Working with text and using OCR features¶

New in version 2.0.2.

OCR Summary¶

Note

… important for version 2.0.2+

Though the class names TextOCR (Python scripts) and TextRecognizer (Java API level) are still supported, they are deprecated. So you should not use them with new works anymore.

In both environments it is now the class name OCR.

On top TextOCR.start() or TextRecognizer.start() are no longer needed beforehand (all methods are static).

Simply start using the text/OCR features with Region or Image (see the summary below).

In special cases, where you need to tweak the OCR engine, you can use the OCR features directly (see the summary below).

SikuliX uses the Java library Tess4j, that allows to use the Tesseract features at the Java level. Internally it depends on Tesseract,

If you want to know anything about features not mentioned here or supported by SikuliX that are available in Tess4J/Tesseract, you have to dive into the details on the respective home pages of the packages.

Tess4J

Tesseract

There are three feature groups (for method specs follow the links):

handling general options or settings including those of Tesseract (see below)

reading the text from a region on screen or from an image (OCR)

finding the position (Match) of a given text (string/RegEx) in a region on screen or in an image

Special Information for SikuliX version 2 - Lessons learned and BestPractices (incl. features under developement and/or evaluation)

Accuracy of text recognition (confidence)¶

According to the recommendations of Tesseract and experiences found in the net, SikuliX does some optimization of the images before handing over to OCR:

convert to grayscale

do some edge sharpening

revert images with light text on dark background to black on white

resize the image to an optimum size

On the latter (optimum size) some comments:

with Tessreact 3 the recommendation was to rezize to an image of 200 - 300 dpi
with Tesseract 4 the best practice seems to be: resize to a size, where the average height of a capital letter (preferably the X) has a height of about 30 pixel

Both variants have drawbacks, but the pixel approach seems to be the most promising (own tests and experiences from the net). The dpi approach works too with slightly lower accuarcy, but is too dependent on the current screen settings, which in turn are differently handled by Java in different system environments.

To not make usage too complicated in the average, SikuliX comes with the following default:

The height of a capital X in the default font used in Java in the current screen environment is taken as the base for the resize to 30 pixel.

There are functions/methods, that allow to tweak this optimization process - see Options.optimization.

If you have problems with accuarcy, then before fiddling around with the height/size options have a look at the Lessons learned and BestPractices.

There are functions/methods (classes Region, Image, OCR), that tell The OCR engine, to treat the image as a single line, a single word or even a single character. In some cases their usage might help to get what you expect.

Generally it makes sense, to try with a sample before investing in complex code:

TODO: Example script to be added

If your interested in the reported accuracy (confidence), you have to use one of the SikuliX features, that return text matches:

match.getScore()

which returns a decimal value between 0 and 1 (meant as percentage).
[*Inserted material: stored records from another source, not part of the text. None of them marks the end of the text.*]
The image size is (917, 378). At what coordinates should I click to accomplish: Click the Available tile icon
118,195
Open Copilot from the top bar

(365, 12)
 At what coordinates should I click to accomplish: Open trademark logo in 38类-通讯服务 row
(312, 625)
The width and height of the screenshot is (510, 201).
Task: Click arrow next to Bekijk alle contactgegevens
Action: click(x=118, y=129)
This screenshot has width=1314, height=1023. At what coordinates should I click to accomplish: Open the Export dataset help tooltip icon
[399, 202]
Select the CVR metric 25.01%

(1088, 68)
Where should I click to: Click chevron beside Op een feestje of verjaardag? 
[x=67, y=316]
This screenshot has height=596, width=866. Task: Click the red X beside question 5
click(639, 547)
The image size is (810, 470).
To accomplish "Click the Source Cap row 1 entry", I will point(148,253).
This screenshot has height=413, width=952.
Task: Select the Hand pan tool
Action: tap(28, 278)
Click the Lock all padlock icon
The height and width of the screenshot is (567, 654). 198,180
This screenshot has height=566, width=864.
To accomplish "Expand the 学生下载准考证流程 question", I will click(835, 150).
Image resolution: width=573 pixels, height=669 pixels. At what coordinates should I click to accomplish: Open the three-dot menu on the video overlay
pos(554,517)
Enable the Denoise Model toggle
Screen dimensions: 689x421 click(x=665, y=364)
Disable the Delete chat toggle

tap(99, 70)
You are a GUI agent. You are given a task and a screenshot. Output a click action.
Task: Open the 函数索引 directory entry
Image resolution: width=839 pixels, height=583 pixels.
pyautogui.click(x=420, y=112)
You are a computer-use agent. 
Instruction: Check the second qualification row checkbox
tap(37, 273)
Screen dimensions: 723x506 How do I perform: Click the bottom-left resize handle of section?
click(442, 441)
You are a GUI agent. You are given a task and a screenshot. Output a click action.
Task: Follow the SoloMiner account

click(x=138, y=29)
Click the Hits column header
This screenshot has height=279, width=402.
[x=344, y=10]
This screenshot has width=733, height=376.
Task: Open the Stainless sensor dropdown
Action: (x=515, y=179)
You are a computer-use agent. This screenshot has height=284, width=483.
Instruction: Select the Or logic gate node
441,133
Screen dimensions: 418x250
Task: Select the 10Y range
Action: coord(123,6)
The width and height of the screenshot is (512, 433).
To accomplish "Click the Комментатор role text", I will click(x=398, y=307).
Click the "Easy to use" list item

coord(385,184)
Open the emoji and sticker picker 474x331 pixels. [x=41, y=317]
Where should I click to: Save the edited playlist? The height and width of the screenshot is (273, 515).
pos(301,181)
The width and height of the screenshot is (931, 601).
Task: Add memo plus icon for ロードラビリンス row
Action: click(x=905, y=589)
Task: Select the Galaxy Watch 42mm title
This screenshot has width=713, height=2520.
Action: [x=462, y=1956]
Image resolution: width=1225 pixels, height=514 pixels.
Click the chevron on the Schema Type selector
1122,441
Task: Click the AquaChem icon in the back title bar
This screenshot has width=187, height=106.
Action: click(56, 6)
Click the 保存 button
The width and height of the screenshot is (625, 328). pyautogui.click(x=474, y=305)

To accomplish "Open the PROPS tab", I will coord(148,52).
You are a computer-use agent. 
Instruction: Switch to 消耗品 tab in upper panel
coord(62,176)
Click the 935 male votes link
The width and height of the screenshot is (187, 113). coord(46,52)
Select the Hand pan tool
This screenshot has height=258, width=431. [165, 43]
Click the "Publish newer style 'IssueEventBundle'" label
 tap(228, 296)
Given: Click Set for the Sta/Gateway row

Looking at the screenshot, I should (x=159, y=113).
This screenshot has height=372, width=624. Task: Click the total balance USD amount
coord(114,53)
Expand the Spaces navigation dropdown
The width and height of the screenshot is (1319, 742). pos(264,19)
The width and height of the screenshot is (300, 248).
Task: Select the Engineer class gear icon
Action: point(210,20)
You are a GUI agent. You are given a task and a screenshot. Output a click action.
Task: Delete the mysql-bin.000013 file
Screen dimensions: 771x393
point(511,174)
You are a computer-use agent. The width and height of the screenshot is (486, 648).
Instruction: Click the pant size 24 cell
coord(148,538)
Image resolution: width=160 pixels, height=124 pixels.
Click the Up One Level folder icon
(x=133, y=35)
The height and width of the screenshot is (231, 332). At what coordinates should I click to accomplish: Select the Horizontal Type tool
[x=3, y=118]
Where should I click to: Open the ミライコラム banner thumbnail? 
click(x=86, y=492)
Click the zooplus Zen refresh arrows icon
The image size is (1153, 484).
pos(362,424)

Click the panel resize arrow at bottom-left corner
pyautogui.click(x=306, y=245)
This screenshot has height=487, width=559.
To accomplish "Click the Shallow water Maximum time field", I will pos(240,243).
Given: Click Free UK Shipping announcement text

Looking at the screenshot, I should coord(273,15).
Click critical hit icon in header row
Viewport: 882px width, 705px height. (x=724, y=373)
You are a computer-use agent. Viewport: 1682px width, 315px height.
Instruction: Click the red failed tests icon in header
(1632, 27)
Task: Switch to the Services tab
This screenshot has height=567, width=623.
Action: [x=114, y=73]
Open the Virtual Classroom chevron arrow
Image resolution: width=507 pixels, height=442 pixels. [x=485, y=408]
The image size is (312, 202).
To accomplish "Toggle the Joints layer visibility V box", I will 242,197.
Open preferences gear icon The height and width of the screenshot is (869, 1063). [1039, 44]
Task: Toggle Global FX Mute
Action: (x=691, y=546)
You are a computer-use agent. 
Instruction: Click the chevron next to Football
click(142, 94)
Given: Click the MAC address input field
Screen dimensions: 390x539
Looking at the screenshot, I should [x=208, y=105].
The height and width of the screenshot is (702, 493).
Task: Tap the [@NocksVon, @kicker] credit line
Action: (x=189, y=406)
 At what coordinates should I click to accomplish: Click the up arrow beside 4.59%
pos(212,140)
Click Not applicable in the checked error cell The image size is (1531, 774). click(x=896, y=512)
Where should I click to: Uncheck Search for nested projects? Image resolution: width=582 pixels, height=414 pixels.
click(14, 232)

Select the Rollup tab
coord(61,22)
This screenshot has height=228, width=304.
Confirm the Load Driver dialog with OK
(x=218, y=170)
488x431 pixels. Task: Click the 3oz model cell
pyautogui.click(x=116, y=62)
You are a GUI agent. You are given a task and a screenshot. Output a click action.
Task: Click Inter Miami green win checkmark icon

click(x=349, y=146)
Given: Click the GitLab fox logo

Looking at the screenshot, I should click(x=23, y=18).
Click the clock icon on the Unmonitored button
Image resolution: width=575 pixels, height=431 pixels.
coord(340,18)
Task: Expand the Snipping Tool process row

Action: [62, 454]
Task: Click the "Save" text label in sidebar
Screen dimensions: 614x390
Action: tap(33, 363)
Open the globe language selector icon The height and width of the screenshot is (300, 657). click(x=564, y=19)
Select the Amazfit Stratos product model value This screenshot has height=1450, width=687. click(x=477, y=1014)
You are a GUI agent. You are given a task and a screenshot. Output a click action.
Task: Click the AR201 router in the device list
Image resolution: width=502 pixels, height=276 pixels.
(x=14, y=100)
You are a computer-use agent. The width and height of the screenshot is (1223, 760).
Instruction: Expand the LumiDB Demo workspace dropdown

Very good values are above 0.95, good values above 0.90.

To get the text in such cases, simply use:

match.getText()

Note

Even if a good confidence is reported, there might still be very few errors in the returned text, though the risk is very small. If you need exact results in case you have to intelligently combine the SikuliX and Tesseract features. Even lower confidence values do not mean, that the text is not correctly recognized. Suggestions and contributions are always very welcome.

Handling OCR options¶

There is one global options set (OCR.Options), that is used if nothing else is said.

Using myOptions = OCR.Options() you can create a new options set, derived from the initial global options. This can be modified using the setters shown below (myOptions.XXX(value)) and later be used with features allowing to specify an option set to use.

As well you can apply the setters to the global options (OCR.globalOptions().XXX(value)), to run OCR with specific defaults. At any time, you can reset the global options to its initial state using reset().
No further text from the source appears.